Personality:always the comedian. Jack is a bit of an odd sort. finding humor in the strangest things. he could be beseiged by orks, beset by witch hunters, and on the run from angry dark elves but he would still find humor in it somehow.

he also has an odd taste for pickles, pickled corn, and strangely enough pickled apple slices...

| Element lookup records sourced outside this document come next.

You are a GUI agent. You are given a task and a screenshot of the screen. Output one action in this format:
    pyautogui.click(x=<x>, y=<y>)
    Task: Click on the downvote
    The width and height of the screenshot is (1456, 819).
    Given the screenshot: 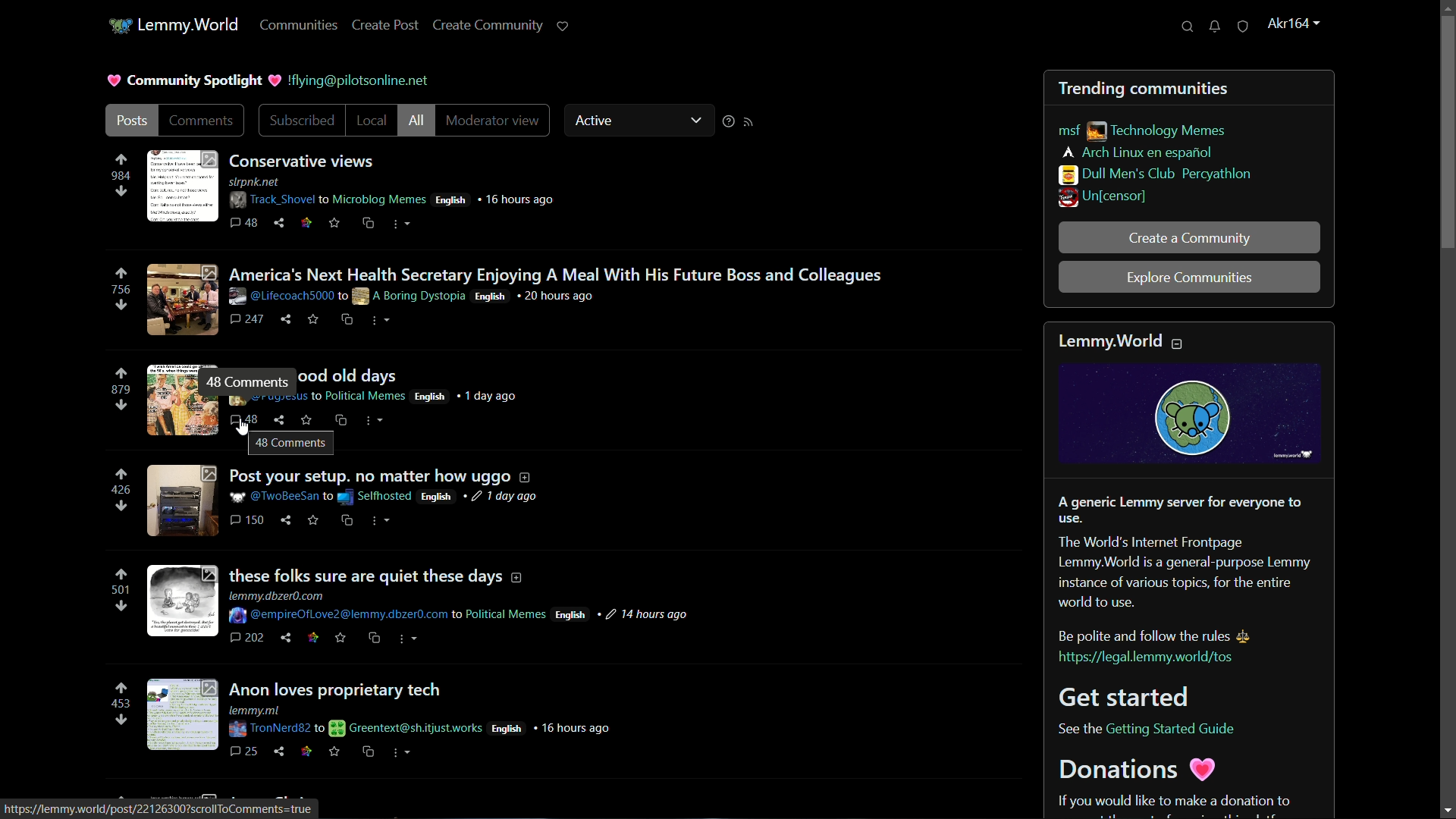 What is the action you would take?
    pyautogui.click(x=122, y=306)
    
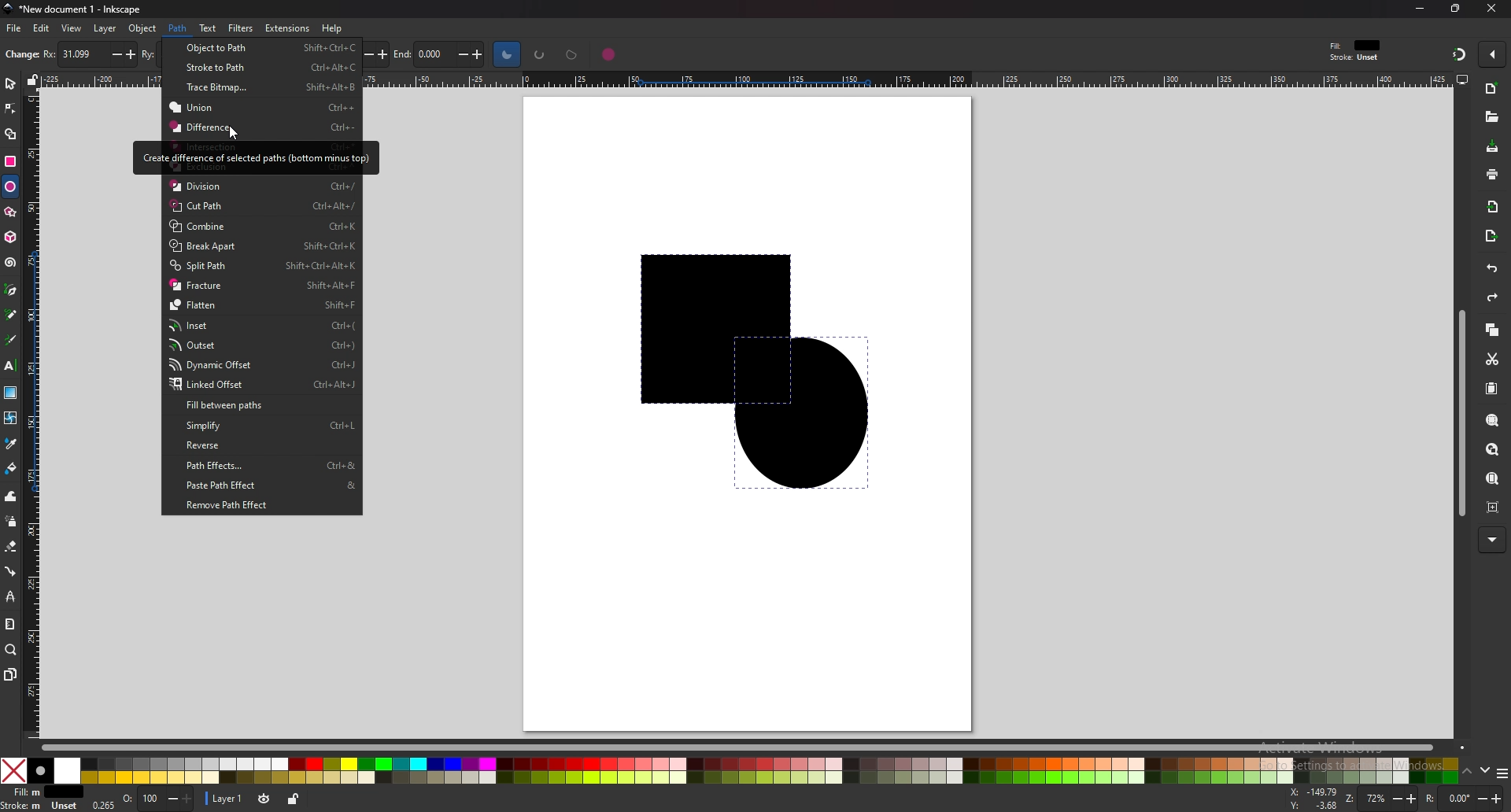 The width and height of the screenshot is (1511, 812). Describe the element at coordinates (263, 266) in the screenshot. I see `Split Path` at that location.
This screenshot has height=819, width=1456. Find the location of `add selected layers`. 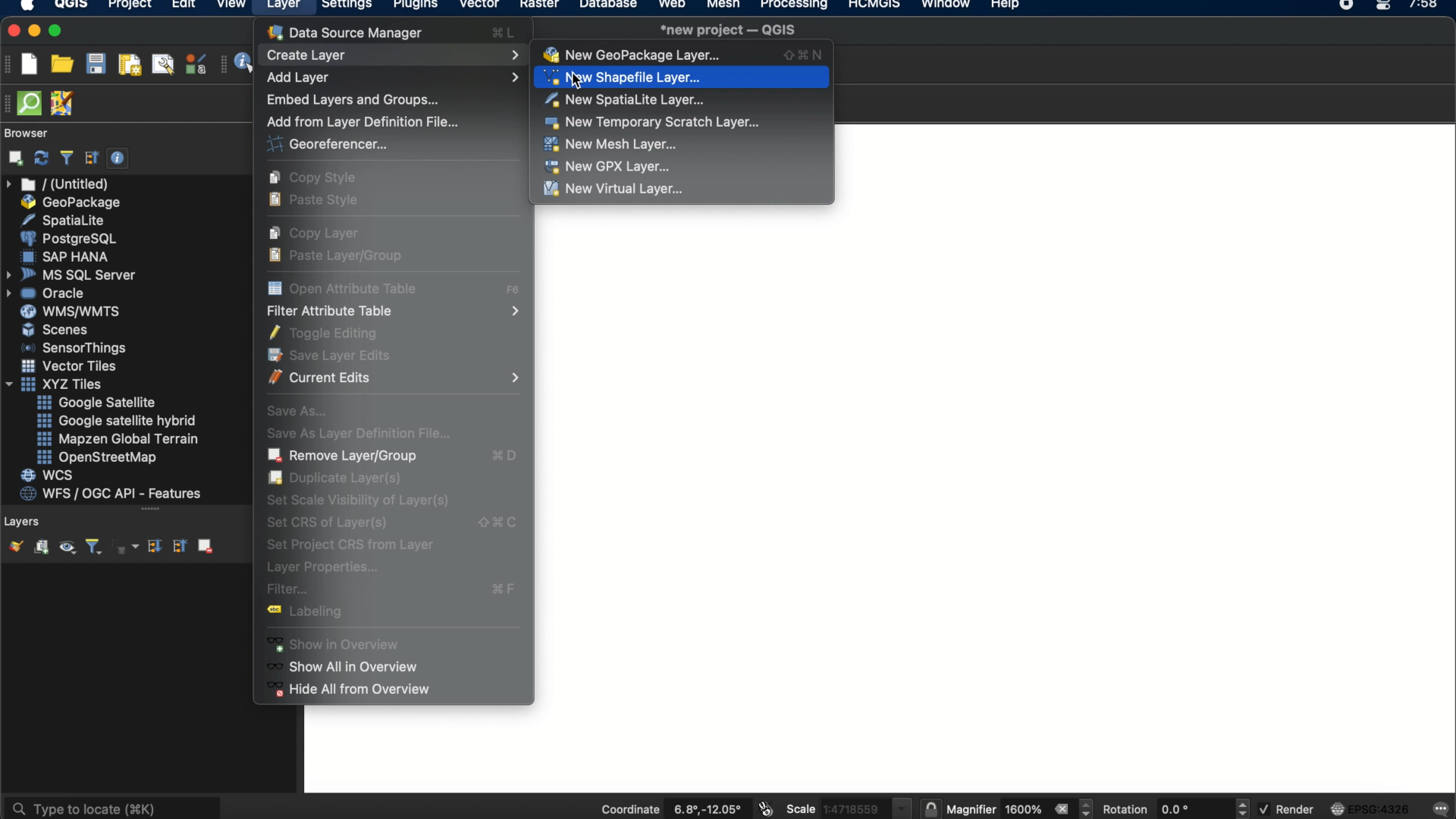

add selected layers is located at coordinates (13, 158).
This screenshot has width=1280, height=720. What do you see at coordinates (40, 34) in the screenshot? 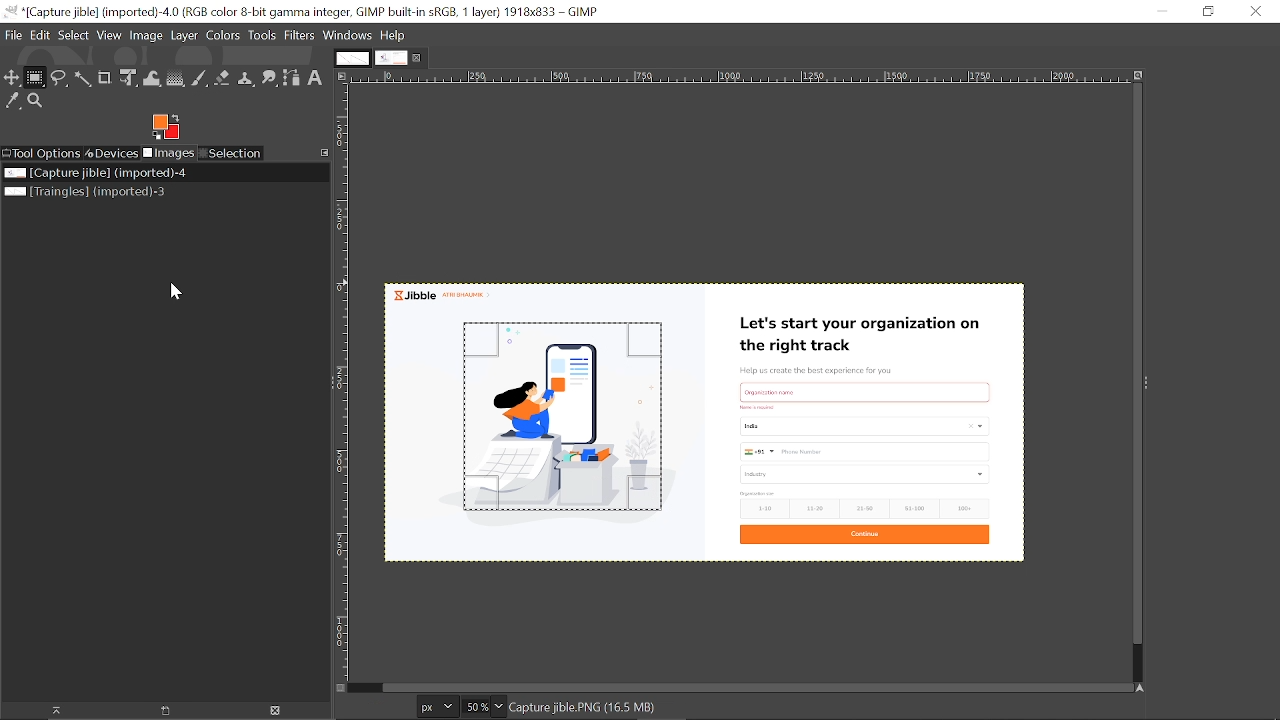
I see `Edit` at bounding box center [40, 34].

Background: Jack's parents were both children of the arcane so to speak. both of them studied the arts of magic and well to be frank their meeting was one of a rather short night at a pub within the imperial capital. one drink lead to two, two lead to thirty, thirty lead to a rather large ruckus in a rented room... and that rather large ruckus lead a gold wizard wondering why she was suddenly pregnant. Jack grew up a bastard, literal he was a bastard, his farther unknown and his mother baring him alone, raising him in the best way she knew how, thus cramming knowledge down his throat from the day he could speak. his first words were not mommy or dada... his first words were in fact Damascus and platinum.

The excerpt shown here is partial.